- _ИСХОДНЫЙ ТЕКСТ_:
Я побежала на Кобзона!
И - упорхнула прямо из моих распахнутых рук, больше я никогда её не видел! Никогда! «Я страдал, я хотел ответа, не дождался, уехал. И вот...»
Дорогой Иосиф! Конечно, с тех пор прошло пятьдесят лет. Но ведь осадок остался...
1967 год. В январе на «Мосфильме» запустили в производство художественный фильм по моему дипломному сценарию «Эта длинная зима» об открытии сибирской нефти. В начале апреля киногруппа прибыла в Салехард для съёмок зимней натуры. Рядом, на берегу какой-то мелкой речушки, притока Оби, юный художник-постановщик Вадим Кислых (ныне профессор ВГИКа) построил живописное ненецкое стойбище и настоящую звероферму, где в настоящих клетках сидели настоящие полярные песцы и чернобурые лисы. Второй режиссёр и ассистент по актёрам заселили стойбище настоящими ненцами в оленьих малицах и кисах, с настоящими оленями и оленьими упряжками. Но найти юную красавицу-ненку они не смогли ни в Салехарде, ни во всём Ямало-Ненецком национальном округе. А по сценарию главный герой должен, конечно, встретить её на этой звероферме.

- _ПРЕДОСТАВЛЕННЫЕ ЗАПИСИ_:
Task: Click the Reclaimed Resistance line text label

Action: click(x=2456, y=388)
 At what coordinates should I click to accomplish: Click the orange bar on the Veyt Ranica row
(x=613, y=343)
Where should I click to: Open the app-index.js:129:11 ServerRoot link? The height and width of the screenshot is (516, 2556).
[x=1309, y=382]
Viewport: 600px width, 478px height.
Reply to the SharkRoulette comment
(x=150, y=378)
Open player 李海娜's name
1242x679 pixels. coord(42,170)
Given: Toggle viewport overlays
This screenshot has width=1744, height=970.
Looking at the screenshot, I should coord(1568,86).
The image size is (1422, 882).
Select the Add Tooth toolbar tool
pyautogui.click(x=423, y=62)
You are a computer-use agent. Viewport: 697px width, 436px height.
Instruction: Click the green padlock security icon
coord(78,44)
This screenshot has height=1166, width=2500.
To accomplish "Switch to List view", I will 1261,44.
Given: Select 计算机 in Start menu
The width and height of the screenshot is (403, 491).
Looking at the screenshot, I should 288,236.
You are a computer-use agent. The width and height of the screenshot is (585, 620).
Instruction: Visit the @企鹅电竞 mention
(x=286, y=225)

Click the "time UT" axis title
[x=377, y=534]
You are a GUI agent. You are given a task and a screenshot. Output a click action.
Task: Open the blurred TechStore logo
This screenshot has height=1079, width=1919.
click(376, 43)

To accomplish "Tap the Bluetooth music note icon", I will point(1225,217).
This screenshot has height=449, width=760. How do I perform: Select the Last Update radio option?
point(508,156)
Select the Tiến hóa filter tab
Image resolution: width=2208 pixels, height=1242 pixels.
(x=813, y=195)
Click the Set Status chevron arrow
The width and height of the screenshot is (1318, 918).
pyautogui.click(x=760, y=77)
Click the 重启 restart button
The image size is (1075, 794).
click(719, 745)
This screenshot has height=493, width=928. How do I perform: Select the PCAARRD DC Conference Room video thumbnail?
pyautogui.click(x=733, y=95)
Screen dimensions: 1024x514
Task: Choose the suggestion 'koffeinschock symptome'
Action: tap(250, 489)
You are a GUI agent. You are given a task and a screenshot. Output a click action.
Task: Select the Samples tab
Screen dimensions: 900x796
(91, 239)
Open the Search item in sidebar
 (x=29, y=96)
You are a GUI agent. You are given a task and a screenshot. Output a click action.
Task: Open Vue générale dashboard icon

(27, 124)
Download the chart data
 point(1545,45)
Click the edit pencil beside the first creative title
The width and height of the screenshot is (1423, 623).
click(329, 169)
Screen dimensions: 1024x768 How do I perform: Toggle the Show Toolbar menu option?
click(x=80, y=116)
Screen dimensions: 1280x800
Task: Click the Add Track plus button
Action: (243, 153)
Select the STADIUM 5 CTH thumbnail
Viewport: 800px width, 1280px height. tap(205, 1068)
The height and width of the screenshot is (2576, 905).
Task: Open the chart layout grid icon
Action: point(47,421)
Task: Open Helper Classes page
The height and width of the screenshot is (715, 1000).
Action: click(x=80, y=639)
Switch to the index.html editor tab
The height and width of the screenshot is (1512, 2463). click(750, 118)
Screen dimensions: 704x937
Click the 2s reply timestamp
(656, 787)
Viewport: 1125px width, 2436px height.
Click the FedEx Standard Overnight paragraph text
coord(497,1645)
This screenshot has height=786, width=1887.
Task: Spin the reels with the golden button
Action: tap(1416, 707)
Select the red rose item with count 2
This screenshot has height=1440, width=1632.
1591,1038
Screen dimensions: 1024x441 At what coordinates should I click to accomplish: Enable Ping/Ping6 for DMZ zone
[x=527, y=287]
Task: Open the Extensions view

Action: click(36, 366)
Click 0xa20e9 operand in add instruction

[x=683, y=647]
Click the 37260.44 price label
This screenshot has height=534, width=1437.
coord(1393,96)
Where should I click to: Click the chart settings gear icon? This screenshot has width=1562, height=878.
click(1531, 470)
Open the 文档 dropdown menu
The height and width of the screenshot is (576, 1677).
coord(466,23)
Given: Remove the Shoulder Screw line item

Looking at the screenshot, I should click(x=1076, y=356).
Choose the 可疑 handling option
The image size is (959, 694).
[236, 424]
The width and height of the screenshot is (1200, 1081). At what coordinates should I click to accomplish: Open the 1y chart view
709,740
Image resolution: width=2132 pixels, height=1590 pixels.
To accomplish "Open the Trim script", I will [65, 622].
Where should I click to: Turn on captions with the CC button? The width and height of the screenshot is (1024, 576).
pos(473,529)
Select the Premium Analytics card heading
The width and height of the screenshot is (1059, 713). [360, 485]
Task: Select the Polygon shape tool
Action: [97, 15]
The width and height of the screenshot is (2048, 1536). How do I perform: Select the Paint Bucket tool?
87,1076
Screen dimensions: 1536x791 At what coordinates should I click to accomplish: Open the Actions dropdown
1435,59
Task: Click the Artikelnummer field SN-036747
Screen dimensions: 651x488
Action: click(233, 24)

- _ЗАДАНИЯ И УПРАЖНЕНИЯ_:
a) Перепишите отрывок текста о съёмках фильма, начав со слов «1967 год. В» и остановившись после слов «на этой звероферме.». Замените в нём «юный художник-постановщик» на «молодой художник-постановщик».
b) Согласно тексту о съёмках фильма, о чём был фильм «Эта длинная зима»?

- _РЕШЁННЫЕ ЗАДАНИЯ_:
a)
1967 год. В январе на «Мосфильме» запустили в производство художественный фильм по моему дипломному сценарию «Эта длинная зима» об открытии сибирской нефти. В начале апреля киногруппа прибыла в Салехард для съёмок зимней натуры. Рядом, на берегу какой-то мелкой речушки, притока Оби, молодой художник-постановщик Вадим Кислых (ныне профессор ВГИКа) построил живописное ненецкое стойбище и настоящую звероферму, где в настоящих клетках сидели настоящие полярные песцы и чернобурые лисы. Второй режиссёр и ассистент по актёрам заселили стойбище настоящими ненцами в оленьих малицах и кисах, с настоящими оленями и оленьими упряжками. Но найти юную красавицу-ненку они не смогли ни в Салехарде, ни во всём Ямало-Ненецком национальном округе. А по сценарию главный герой должен, конечно, встретить её на этой звероферме.

b) Об открытии сибирской нефти.